The State Department announced Feb. 18 that Rashad Hussain, former Obama envoy to the Organization for Islamic Cooperation, has been appointed United States Special Envoy and Coordinator for Strategic Counterterrorism Communications.

Hussain will lead a staff drawn from several departments and agencies to expand America’s international engagement and partnerships to counter violent extremism and to develop strategic counterterrorism communications around the world.  The announcement was made amid a three-day White House Summit to Counter Violent Extremism attended by some 60 representatives from advocacy organizations, law enforcement officials, and philanthropists.  Increasingly, the war on terrorism is being seen by the Obama administration and other leaders as a ‘War of Ideas.” In his speech at the three-day summit, President Obama said the U.S. must work to “discredit violent ideologies,” and that there was no one single profile of a terrorist, and the main objective was to prevent organizations like Islamic State from recruiting impressionable youth.

Hussain will also serve as Coordinator of the Center for Strategic Counterterrorism Communications, which was established in 2010 “to coordinate, orient, and inform government-wide strategic communications focused on violent extremists and terrorist organizations.”
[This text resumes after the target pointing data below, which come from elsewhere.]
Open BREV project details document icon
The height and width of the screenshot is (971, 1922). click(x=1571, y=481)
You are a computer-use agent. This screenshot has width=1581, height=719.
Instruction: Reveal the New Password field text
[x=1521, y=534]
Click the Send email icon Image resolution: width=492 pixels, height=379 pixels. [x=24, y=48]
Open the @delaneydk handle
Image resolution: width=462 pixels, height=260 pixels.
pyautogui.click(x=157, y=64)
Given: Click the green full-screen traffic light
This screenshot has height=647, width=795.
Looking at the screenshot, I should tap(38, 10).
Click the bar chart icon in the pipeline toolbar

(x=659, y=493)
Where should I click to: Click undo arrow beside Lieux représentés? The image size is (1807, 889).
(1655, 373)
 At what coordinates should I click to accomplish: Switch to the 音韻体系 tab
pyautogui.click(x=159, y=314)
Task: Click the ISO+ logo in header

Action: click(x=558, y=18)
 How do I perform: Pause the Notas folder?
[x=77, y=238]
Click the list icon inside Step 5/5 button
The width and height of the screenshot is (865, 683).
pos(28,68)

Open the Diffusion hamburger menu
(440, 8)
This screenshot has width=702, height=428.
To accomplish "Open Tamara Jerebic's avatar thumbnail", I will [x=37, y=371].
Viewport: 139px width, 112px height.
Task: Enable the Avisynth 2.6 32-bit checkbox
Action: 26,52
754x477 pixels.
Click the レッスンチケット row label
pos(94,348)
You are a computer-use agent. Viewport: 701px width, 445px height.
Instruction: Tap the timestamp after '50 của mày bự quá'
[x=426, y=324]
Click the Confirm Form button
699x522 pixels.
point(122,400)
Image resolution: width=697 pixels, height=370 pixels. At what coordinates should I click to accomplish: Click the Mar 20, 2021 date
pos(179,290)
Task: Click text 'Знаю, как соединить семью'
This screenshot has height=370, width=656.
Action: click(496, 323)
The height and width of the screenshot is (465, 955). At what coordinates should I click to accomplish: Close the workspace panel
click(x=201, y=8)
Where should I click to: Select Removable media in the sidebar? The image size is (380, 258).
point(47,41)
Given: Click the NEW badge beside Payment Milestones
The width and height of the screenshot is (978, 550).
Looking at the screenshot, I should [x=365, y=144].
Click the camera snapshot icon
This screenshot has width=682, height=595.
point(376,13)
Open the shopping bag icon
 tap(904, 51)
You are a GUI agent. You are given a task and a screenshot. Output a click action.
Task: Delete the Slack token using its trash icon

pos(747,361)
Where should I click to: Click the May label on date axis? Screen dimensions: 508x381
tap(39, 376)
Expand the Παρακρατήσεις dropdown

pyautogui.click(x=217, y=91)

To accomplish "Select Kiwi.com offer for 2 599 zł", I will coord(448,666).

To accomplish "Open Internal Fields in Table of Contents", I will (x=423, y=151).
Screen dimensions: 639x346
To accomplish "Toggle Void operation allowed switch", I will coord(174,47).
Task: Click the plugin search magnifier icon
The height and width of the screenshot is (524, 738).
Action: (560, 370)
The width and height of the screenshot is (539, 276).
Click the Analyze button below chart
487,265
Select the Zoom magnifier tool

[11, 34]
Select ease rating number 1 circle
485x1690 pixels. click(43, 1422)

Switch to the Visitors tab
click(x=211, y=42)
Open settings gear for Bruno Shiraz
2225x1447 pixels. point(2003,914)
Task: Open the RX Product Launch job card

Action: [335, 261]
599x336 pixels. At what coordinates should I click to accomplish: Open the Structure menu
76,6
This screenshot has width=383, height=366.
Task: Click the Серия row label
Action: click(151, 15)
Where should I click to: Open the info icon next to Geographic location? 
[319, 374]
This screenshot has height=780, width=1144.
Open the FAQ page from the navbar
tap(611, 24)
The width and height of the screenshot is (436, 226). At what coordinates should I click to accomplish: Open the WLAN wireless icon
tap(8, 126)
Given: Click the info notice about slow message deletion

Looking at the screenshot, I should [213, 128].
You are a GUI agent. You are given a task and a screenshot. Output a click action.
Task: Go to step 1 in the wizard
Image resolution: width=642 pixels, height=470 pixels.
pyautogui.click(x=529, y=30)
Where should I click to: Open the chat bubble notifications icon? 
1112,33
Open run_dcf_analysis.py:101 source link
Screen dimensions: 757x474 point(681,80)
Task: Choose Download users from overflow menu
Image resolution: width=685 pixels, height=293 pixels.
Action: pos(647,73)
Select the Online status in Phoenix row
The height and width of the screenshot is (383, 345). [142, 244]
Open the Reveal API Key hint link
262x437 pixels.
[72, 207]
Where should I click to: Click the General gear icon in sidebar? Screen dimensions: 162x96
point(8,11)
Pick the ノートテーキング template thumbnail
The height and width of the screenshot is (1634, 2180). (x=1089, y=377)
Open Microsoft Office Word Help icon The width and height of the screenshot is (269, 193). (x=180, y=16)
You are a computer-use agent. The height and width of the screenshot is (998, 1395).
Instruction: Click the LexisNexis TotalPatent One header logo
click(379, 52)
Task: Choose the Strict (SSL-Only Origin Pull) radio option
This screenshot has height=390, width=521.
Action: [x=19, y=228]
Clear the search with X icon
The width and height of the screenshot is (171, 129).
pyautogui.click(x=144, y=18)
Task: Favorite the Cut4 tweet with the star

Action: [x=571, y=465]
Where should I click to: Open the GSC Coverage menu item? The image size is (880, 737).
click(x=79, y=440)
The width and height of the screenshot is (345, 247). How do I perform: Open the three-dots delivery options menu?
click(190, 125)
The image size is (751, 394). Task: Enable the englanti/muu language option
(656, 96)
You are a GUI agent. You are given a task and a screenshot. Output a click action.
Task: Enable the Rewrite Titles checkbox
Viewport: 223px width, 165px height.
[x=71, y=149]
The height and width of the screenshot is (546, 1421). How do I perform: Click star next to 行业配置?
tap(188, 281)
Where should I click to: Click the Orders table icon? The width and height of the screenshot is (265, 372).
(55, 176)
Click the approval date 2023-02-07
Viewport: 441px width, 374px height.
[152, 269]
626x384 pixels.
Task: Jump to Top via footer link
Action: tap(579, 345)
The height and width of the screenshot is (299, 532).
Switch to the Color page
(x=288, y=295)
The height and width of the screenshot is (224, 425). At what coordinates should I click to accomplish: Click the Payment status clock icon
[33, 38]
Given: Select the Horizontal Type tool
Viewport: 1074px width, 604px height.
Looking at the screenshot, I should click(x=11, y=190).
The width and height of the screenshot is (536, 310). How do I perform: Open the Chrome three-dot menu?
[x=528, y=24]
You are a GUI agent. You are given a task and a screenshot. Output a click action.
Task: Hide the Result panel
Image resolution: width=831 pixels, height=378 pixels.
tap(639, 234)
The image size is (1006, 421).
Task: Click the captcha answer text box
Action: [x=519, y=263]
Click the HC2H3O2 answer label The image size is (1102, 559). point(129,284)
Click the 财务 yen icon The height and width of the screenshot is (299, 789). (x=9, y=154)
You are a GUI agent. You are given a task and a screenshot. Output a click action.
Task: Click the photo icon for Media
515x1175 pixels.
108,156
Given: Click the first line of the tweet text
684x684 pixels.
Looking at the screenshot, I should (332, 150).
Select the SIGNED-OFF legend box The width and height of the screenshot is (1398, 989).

Hussain served as special envoy to OIC since 2010, a role in which he has worked with the OIC, Muslim-majority countries, and civil society to deepen and broaden U.S. engagement with Muslim communities around the world. Prior to that he was Deputy Associate Counsel to President Obama, focusing on national security, new media, and science and technology issues.  He has also served as Director for Global Engagement at the National Security Council and as a Special Assistant United States Attorney in Washington, D.C., where he prosecuted criminal cases.

In 2009, Hussain worked with the National Security Council in developing and pursuing the “New Beginning” that President Obama outlined in his address in Cairo, Egypt.

Hussain was a member of the legal staff for the Presidential Transition Team when Obama was elected to office in 2008.  He served in the past as a trial attorney at the U.S. Department of Justice and before that as a legislative assistant on the House Judiciary Committee, where he focused on national security-related issues.

He has a J.D. from Yale Law School, where was editor of the Yale Law Journal. He also has a  Master’s degrees in Public Administration from the Kennedy School of Government and Arabic and Islamic Studies from Harvard University. He graduated from the University of North Carolina at Chapel Hill. In January 2013, Hussain received the Distinguished Honor Award given for “exceptionally outstanding service to the agencies of the U.S. Government resulting in achievements of marked national or international significance.”